How is AI used in marketing?
In practice, AI is used four ways in marketing: creating content faster (drafts, images, ads), targeting and personalising (who sees what, when), automating repetitive work (reporting, scheduling, replies), and analysing data at a scale humans can't. For small businesses, the biggest immediate wins are content drafting and automation.
Strip away the hype and AI shows up in marketing in four practical ways.
Creating content faster. Tools like ChatGPT and Claude draft emails, service page copy, social posts, and ad variations in minutes rather than hours. Image tools generate visuals without a designer. The craft is in the editing: raw AI output is a first draft, and publishing it unedited is how you end up sounding like everyone else. Used well, it turns a business owner's one spare hour into five hours of output.

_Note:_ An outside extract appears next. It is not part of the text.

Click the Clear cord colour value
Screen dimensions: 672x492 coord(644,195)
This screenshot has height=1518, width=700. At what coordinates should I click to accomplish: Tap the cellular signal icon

Targeting and personalisation. The ad platforms, Google and Meta, now run AI through their core products: Performance Max and Advantage+ campaigns decide who sees your ads, when, and in what combination, based on patterns no human could track. Email platforms use it to time sends and tailor content. For most small businesses this arrives built into tools you already use, rather than something you set up.
Automating the repetitive middle. Answering common enquiries, qualifying leads, chasing quotes, compiling monthly reports, posting at the right times: the unglamorous work that eats evenings. This is where AI gives small businesses hours back every week, and it's often the highest-ROI starting point because the cost of the time saved is easy to measure.
Analysis and prediction. Spotting which pages convert, which customers are likely to churn, which areas generate the best jobs. Google Analytics 4 has predictive features built in; the same pattern-finding powers everything from review sentiment tools to demand forecasting.
There's also a fifth use that's about being found rather than doing marketing: as customers ask ChatGPT and Google's AI for recommendations, being the business those systems cite is becoming its own discipline. Your marketing now has an audience of machines as well as people, and the machines read it in their own way.